Exactly. There's an equivalent recipe using shuffles of labels from 1 to 6n points. One shuffle pairs every label perfectly, like matching 3n pairs of socks. The other sorts them into 2n groups of three that cycle around. They label the sides of 2n ideal triangles using those groups, keeping the cycle order matching the triangle's natural flow. Then they glue the pairs the same way: midpoints aligned, orientations preserved. A math bijection shows this builds identical surfaces.
Huh. So why switch views? Does it help with the proof somehow?
It does. These shuffles define a group map from PSL(2,Z)—the modular group shaping the base modular surface, generated by an order-2 flip and order-3 rotation—to the full shuffle group on 6n labels. To close the cusps, they conformally compactify: smoothly fill the infinite holes, turning the open surface into a closed one without changing the core vibrations much. A key result shows the lowest vibration on this closed version beats a basic bound on the open one.
Right, so random builds mimic that modular base closely enough to inherit its strong rigidity.
Yes. They start by proving the open surface is a covering of the modular surface—like multiple stacked sheets of graph paper over a single base sheet, where every spot on the base has exactly 6n spots directly above it, and locally it looks identical. Paths on the base lift straight up to matching paths on the stack. This holds because both constructions tile the hyperbolic plane the same way, using a fixed curved triangle region called the fundamental domain that the modular group repeats to fill everything without gaps or overlaps.
So the permutations dictate how tiles upstairs connect to group actions downstairs?
Exactly. This defines a representation Π of PSL(2,Z): each group element acts by shifting the hyperbolic point and permuting labels via the tile map—like assigning moves in a board game to rotations of pieces. Π gives permutation matrices on 6n labels. The trace—the diagonal sum, counting fixed labels under Π(γ)—lets them compare to the regular representation, where traces are full size only for identity, near zero otherwise, spreading action evenly.
And since expectations match that closely for non-identity γ, how do they handle arbitrary elements in the group, not just the basics?
They consider words built from the generators—like strings of instructions using the order-2 flip and order-3 rotation. For each such word representing a group element γ, they count labels fixed by the permutation Π(ω). The paper shows the expected value equals a leading term times powers of 1 over size 6n, expanded as an infinite sum scaled by a measure of cycle imbalance. For non-identity γ, the leading term is scaled down sharply.
Okay, so it's like averaging how many spots stay put under a scrambled shuffle defined by the word.
Yes.

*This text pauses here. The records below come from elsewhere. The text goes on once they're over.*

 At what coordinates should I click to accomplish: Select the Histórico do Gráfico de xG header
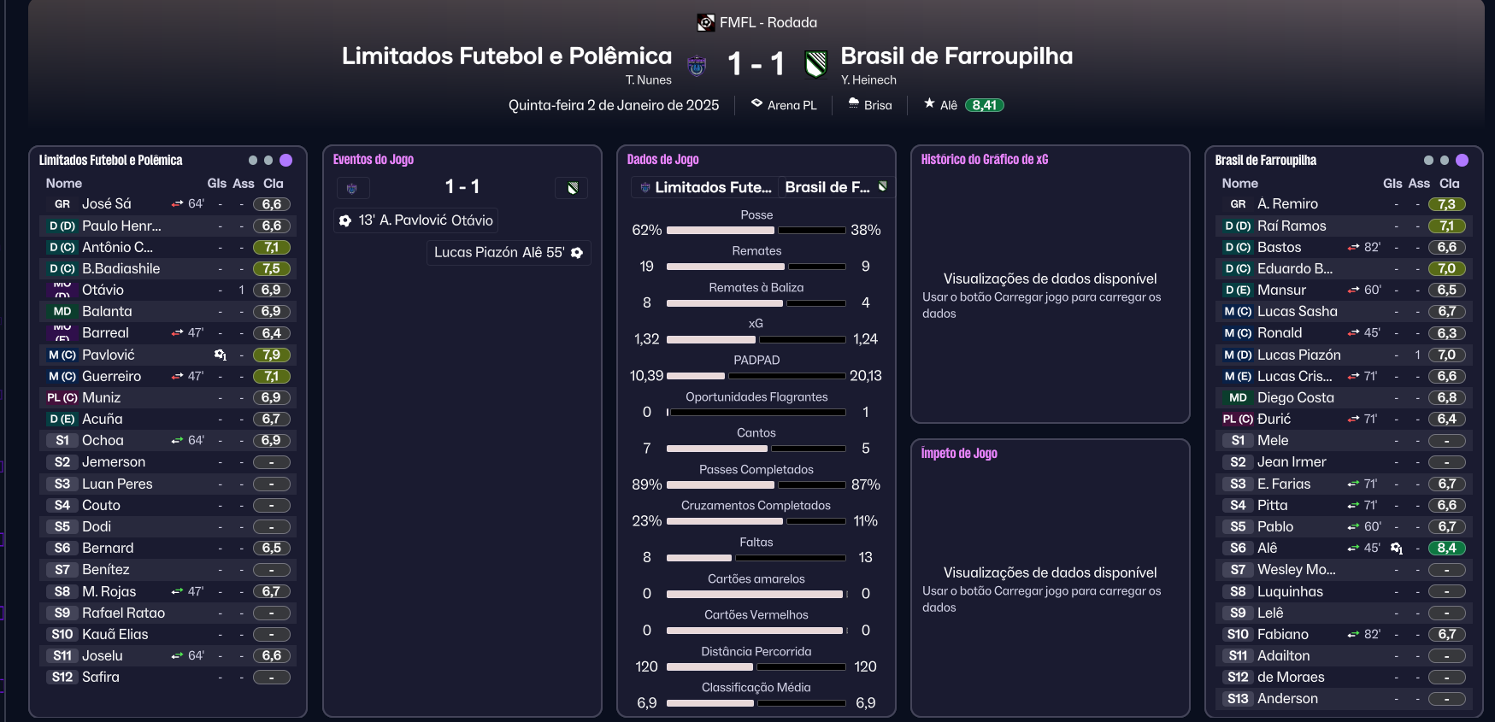pos(984,159)
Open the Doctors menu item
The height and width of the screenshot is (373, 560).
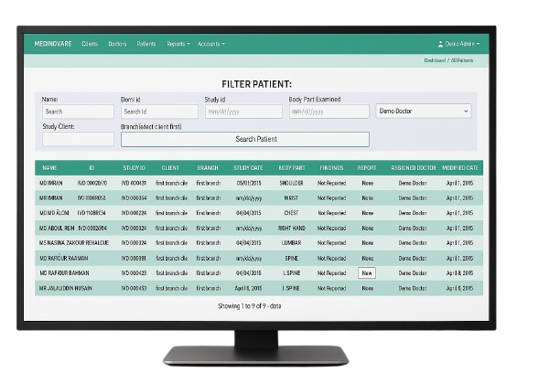[x=117, y=44]
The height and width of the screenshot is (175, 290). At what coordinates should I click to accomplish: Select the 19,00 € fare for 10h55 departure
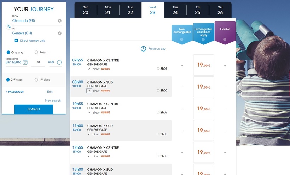[x=203, y=109]
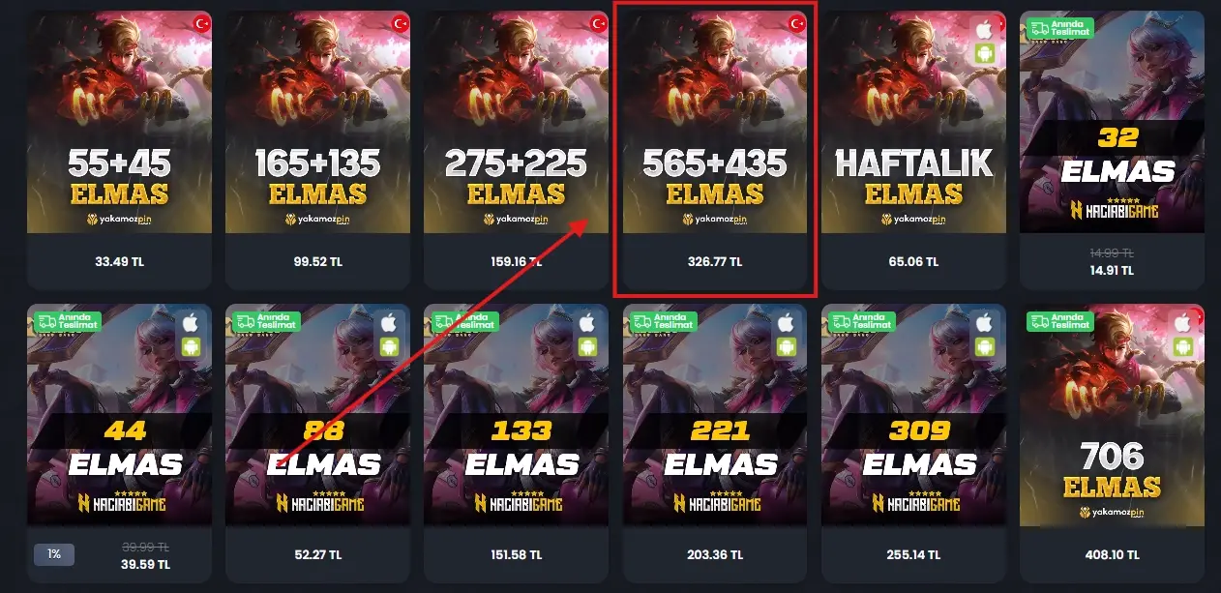1221x593 pixels.
Task: Choose the highlighted 565+435 Elmas card
Action: point(715,150)
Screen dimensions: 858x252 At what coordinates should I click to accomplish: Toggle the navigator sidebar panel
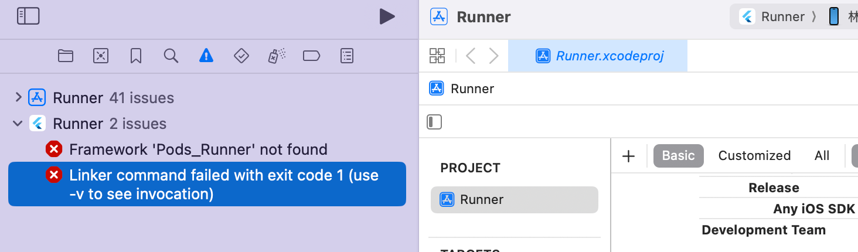(x=28, y=16)
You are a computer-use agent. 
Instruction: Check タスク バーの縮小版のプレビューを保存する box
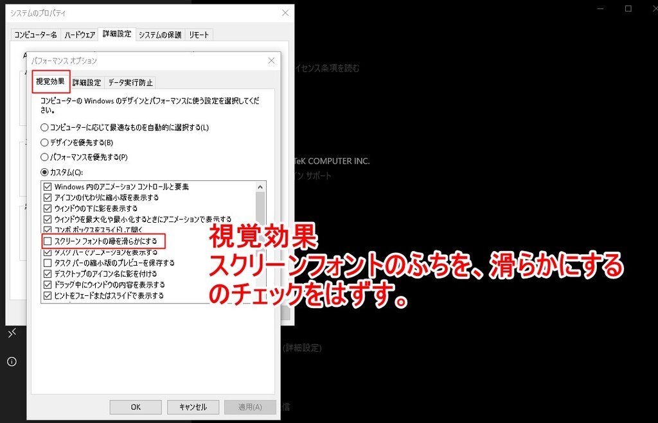[47, 263]
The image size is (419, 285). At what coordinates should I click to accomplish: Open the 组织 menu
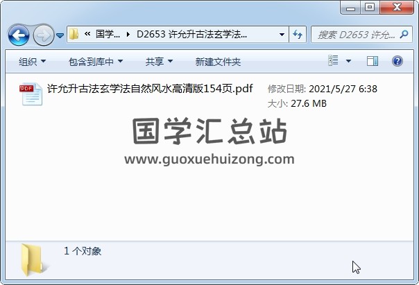click(x=32, y=62)
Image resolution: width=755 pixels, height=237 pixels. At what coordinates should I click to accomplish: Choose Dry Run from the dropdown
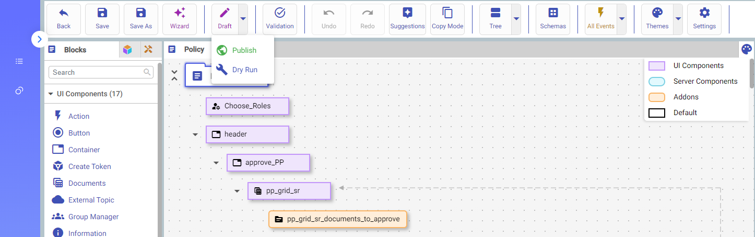tap(244, 70)
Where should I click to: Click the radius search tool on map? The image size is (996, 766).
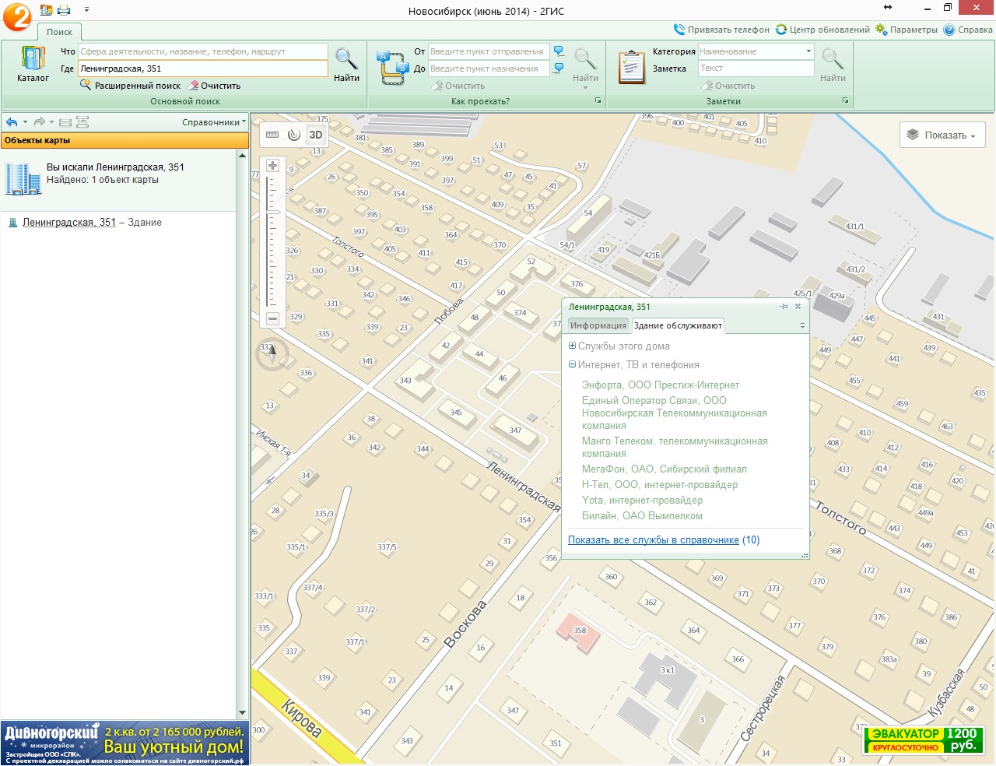(x=293, y=135)
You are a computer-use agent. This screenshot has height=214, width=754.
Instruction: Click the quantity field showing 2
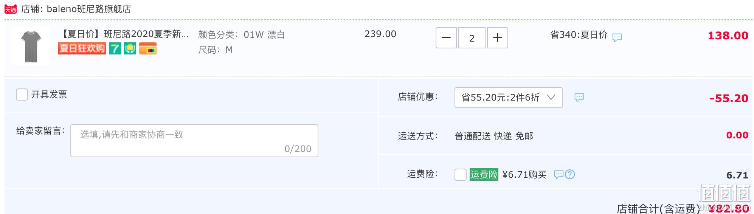pyautogui.click(x=472, y=38)
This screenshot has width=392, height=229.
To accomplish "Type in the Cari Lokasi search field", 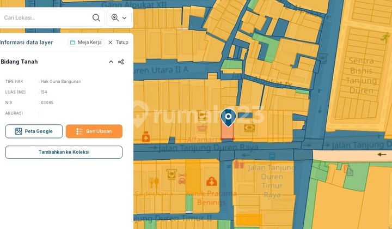I will 46,17.
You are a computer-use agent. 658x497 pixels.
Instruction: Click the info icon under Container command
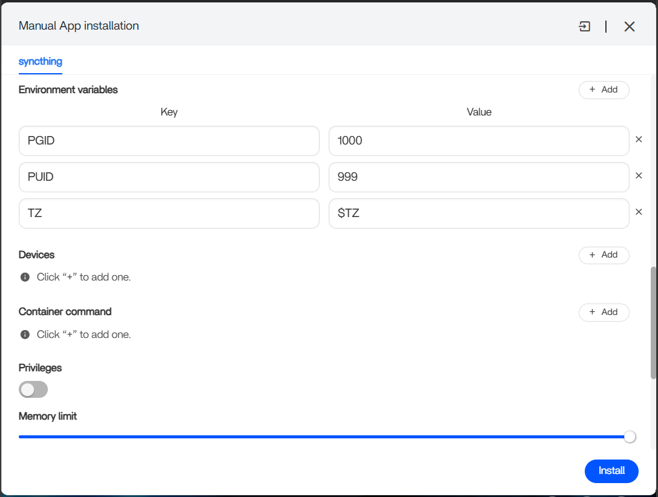[25, 334]
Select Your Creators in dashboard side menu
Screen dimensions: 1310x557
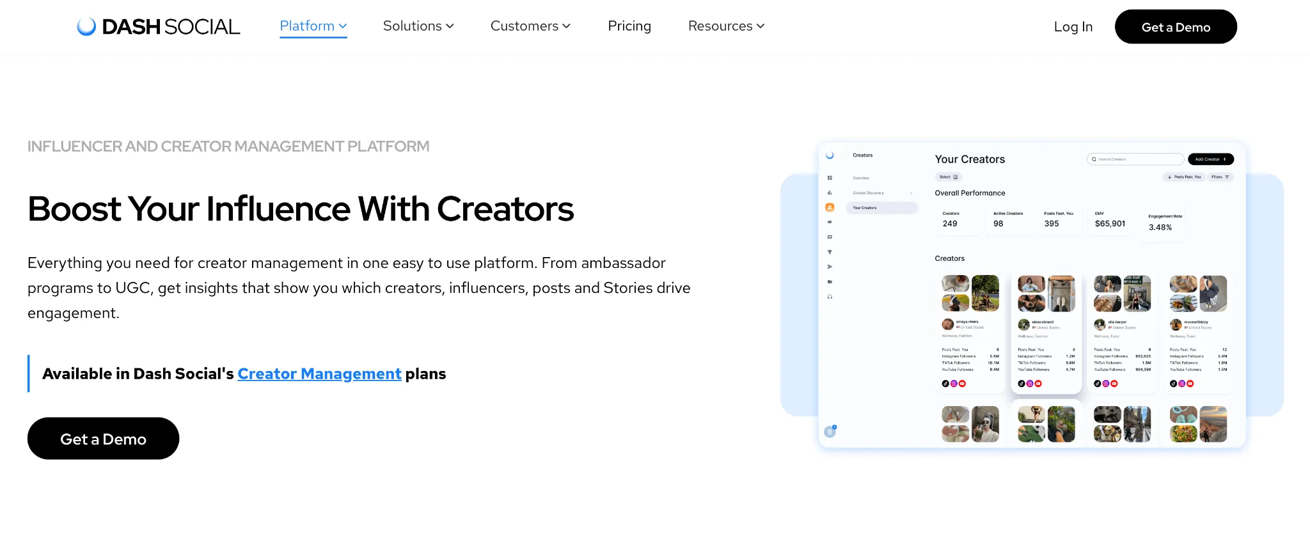(x=881, y=208)
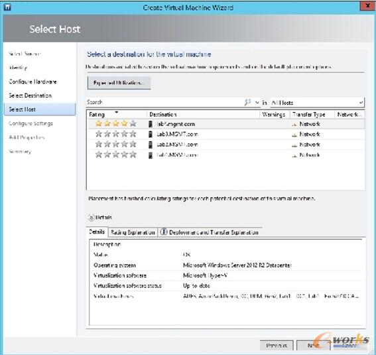Screen dimensions: 376x355
Task: Go to Select Destination wizard step
Action: (31, 96)
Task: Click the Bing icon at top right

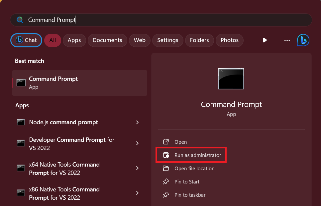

They prove a precise truncation: the expectation minus the partial sum is controlled tiny by choosing the truncation length around log n. This polynomial expansion matches the regular representation's trace at leading orders—forcing the average trace to hug that limit closely. With explicit errors decaying superpolynomially fast, strong convergence holds uniformly over short words spanning the group, blocking eigenvalues below 1/4 minus a tiny bit. They turn those average trace approximations into tail bounds—showing the chance of deviation drops sharply. Combining with geometric lifting results gives the final theorem: with probability approaching one, the random surface's vibrations skip everything below that near-optimal limit.
Okay, so pulling it all together, this work shows random builds reliably hit close to the rigidity ceiling that hand-crafted ones can't touch. The paper suggests this seals the near-optimal gap.
Exactly. It paves the way for Ramanujan-type bounds on these surfaces and stronger quantitative rigidity statements in random models. The evidence points to a meaningful advance in understanding how randomness enforces geometric limits.
That's a solid wrap on the logic. Thanks, Sam—this has clarified why the random path closes the gap so effectively.
My pleasure, Alex. Thanks for listening to ResearchPod.